Nicola Walker has won the Best Actress in a Supporting Role Olivier Award for her performance in The Curious Incident Of The Dog In The Night-Time at the National Theatre.
The first time Olivier Award winner receives the accolade for her remarkable performance as the mother of a possibly autistic child, which she originated when Simon Stephens’ stage adaptation of the best-selling novel made its world premiere last year at the South Bank venue’s Cottesloe theatre.

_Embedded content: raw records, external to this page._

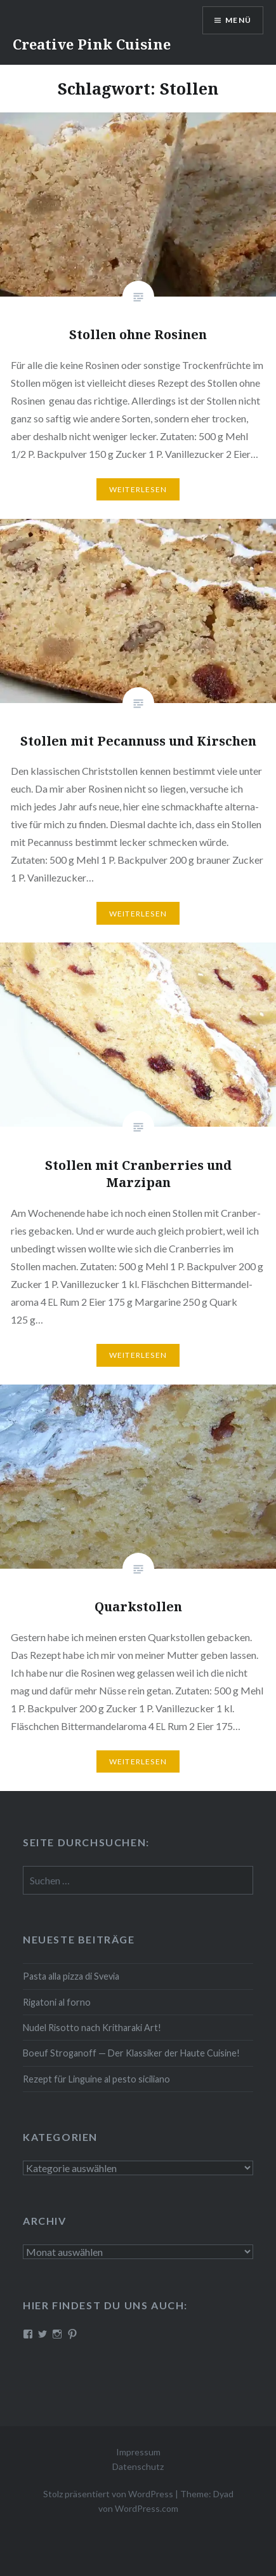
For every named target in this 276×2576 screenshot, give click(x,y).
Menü (238, 20)
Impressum (138, 2451)
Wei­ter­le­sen (138, 489)
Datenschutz (138, 2466)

The actress, who is arguably best known to the public for her long-running role in BBC drama Spooks and other screen credits including Scott And Bailey, Last Tango In Halifax and Heading Out, was hailed for her unsentimental yet powerful portrayal of a woman struggling with the cards life has dealt her when the show opened to the press last August.
Her role in the innovative Marianne Elliott-directed drama followed a string of appearances at the National Theatre including Season’s Greetings, Gethsemane, Tales From The Vienna Woods, Edmond and Free.
Speaking backstage after collecting her award, Walker described the thrill of developing the production at the National Theatre, saying: “We did a week’s workshop before we started rehearsing and Marianne Elliott and Scott Graham from Frantic Assembly said ‘Look, we don’t know how we’re going to do this, we don’t know what physical language we’re going to use, we’re just going to play with that for a week’. And my Dad picked me up in the car after that week and I said to him ‘I’ve just done the best week’s work I’ve ever done in my life!’ Because they just didn’t stop having ideas and they kept asking you to do things you’d never done before, and it was really exciting.”
Walker triumphs in the category over fellow nominees Anastasia Hille (The Effect), Cush Jumbo (Julius Caesar), Helen McCrory (The Last Of The Haussmans), and Janie Dee (NSFW).